* [INSTRUCTIONS FOR THE TASK]
Put the items from the line containing "Screen dimensions: 1000x600" down through the line containing "I will coord(111,89)." into a two-column CSV with the columns instruction and click. Give each item its own row, with its text and its answer each in one quoted field and line breaks turned into spaces.
[begin RECORDS PROVIDED]
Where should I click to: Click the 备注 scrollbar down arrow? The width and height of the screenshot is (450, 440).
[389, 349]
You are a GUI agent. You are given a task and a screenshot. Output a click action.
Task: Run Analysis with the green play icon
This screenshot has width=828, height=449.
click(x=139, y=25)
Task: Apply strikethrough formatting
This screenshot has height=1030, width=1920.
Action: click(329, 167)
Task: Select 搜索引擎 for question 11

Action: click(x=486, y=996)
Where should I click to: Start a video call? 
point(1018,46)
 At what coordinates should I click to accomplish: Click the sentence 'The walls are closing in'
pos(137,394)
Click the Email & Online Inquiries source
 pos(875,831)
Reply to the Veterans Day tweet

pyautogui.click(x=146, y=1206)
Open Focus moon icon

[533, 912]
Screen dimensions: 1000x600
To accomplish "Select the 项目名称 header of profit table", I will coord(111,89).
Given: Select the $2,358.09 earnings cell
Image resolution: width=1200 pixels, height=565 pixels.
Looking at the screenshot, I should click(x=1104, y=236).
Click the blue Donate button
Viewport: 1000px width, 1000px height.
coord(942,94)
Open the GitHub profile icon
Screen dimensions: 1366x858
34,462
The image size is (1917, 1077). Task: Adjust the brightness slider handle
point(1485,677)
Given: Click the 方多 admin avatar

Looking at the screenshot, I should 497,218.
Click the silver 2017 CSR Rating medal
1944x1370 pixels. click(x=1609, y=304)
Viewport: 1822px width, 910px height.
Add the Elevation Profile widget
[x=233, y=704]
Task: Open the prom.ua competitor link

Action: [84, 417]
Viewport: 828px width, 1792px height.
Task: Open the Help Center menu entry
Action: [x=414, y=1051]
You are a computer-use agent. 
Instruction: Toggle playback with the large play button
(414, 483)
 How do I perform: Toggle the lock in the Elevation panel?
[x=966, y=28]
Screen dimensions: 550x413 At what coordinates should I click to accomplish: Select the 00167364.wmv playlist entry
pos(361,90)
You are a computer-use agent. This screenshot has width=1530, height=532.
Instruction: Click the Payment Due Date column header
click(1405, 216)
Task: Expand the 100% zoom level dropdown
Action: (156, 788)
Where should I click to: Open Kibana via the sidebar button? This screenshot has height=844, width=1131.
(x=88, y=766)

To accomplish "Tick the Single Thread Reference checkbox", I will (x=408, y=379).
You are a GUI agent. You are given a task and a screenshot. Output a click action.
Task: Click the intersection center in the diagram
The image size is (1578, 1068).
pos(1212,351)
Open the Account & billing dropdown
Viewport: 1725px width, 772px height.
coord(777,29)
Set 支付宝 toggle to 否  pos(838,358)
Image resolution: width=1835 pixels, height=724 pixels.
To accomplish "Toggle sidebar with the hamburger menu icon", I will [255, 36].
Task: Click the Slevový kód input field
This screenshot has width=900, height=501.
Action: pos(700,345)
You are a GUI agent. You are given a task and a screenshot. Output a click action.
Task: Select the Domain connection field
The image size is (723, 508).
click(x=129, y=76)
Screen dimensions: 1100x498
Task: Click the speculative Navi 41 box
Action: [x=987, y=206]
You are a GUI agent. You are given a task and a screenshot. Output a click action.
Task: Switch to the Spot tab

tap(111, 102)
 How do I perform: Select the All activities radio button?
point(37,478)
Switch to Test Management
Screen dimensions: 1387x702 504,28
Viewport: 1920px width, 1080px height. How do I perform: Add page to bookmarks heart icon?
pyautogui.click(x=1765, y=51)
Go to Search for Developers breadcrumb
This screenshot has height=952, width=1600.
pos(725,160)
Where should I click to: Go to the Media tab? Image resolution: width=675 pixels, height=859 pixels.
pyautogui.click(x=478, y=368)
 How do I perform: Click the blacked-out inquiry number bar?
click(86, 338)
[end RECORDS PROVIDED]
* [TASK RESPONSE]
instruction,click
"Screen dimensions: 1000x600 To accomplish ""Select the 项目名称 header of profit table"",","I will coord(111,89)."